** START **

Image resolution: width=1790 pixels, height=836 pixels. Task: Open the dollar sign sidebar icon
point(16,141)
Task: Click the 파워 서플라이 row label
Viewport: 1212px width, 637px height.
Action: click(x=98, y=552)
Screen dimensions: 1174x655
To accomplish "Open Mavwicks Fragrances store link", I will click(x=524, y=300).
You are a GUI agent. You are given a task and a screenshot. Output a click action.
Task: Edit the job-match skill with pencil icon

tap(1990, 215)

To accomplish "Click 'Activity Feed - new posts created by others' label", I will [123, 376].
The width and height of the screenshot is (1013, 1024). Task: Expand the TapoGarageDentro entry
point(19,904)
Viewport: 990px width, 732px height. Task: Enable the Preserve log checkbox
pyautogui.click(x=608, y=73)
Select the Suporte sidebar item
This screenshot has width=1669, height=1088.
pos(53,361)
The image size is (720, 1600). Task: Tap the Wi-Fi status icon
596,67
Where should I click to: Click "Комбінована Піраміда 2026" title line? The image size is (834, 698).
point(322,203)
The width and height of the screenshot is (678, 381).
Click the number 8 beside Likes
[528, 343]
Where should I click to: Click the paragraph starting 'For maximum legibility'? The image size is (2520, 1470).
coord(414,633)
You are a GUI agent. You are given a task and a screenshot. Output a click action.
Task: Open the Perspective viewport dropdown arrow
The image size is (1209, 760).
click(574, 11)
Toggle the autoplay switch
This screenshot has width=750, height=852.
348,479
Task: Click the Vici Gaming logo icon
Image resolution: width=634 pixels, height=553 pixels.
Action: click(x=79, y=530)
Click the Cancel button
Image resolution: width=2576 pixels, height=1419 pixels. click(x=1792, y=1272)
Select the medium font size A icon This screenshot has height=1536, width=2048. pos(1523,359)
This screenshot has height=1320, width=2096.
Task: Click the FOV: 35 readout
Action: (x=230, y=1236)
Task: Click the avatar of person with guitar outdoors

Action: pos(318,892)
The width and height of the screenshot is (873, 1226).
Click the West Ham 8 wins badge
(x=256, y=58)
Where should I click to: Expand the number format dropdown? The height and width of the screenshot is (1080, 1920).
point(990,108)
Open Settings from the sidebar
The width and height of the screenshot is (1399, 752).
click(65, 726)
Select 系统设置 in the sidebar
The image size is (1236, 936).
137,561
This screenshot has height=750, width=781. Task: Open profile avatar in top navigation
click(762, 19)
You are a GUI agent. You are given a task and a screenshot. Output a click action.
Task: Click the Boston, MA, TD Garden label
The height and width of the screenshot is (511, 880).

** END **

# [WHAT YOU ARE ASKED TO DO]
Retype all of the entries above, line for line, without changing anything.

# [TASK RESPONSE]
Image resolution: width=1790 pixels, height=836 pixels. Task: Open the dollar sign sidebar icon
point(16,141)
Task: Click the 파워 서플라이 row label
Viewport: 1212px width, 637px height.
Action: click(x=98, y=552)
Screen dimensions: 1174x655
To accomplish "Open Mavwicks Fragrances store link", I will click(x=524, y=300).
You are a GUI agent. You are given a task and a screenshot. Output a click action.
Task: Edit the job-match skill with pencil icon

tap(1990, 215)

To accomplish "Click 'Activity Feed - new posts created by others' label", I will [123, 376].
The width and height of the screenshot is (1013, 1024). Task: Expand the TapoGarageDentro entry
point(19,904)
Viewport: 990px width, 732px height. Task: Enable the Preserve log checkbox
pyautogui.click(x=608, y=73)
Select the Suporte sidebar item
This screenshot has width=1669, height=1088.
pos(53,361)
The image size is (720, 1600). Task: Tap the Wi-Fi status icon
596,67
Where should I click to: Click "Комбінована Піраміда 2026" title line? The image size is (834, 698).
point(322,203)
The width and height of the screenshot is (678, 381).
Click the number 8 beside Likes
[528, 343]
Where should I click to: Click the paragraph starting 'For maximum legibility'? The image size is (2520, 1470).
coord(414,633)
You are a GUI agent. You are given a task and a screenshot. Output a click action.
Task: Open the Perspective viewport dropdown arrow
The image size is (1209, 760).
click(574, 11)
Toggle the autoplay switch
This screenshot has width=750, height=852.
348,479
Task: Click the Vici Gaming logo icon
Image resolution: width=634 pixels, height=553 pixels.
Action: click(x=79, y=530)
Click the Cancel button
Image resolution: width=2576 pixels, height=1419 pixels. click(x=1792, y=1272)
Select the medium font size A icon This screenshot has height=1536, width=2048. pos(1523,359)
This screenshot has height=1320, width=2096.
Task: Click the FOV: 35 readout
Action: (x=230, y=1236)
Task: Click the avatar of person with guitar outdoors

Action: pos(318,892)
The width and height of the screenshot is (873, 1226).
Click the West Ham 8 wins badge
(x=256, y=58)
Where should I click to: Expand the number format dropdown? The height and width of the screenshot is (1080, 1920).
point(990,108)
Open Settings from the sidebar
The width and height of the screenshot is (1399, 752).
click(65, 726)
Select 系统设置 in the sidebar
The image size is (1236, 936).
137,561
This screenshot has height=750, width=781. Task: Open profile avatar in top navigation
click(762, 19)
You are a GUI agent. You are given a task and a screenshot. Output a click action.
Task: Click the Boston, MA, TD Garden label
The height and width of the screenshot is (511, 880).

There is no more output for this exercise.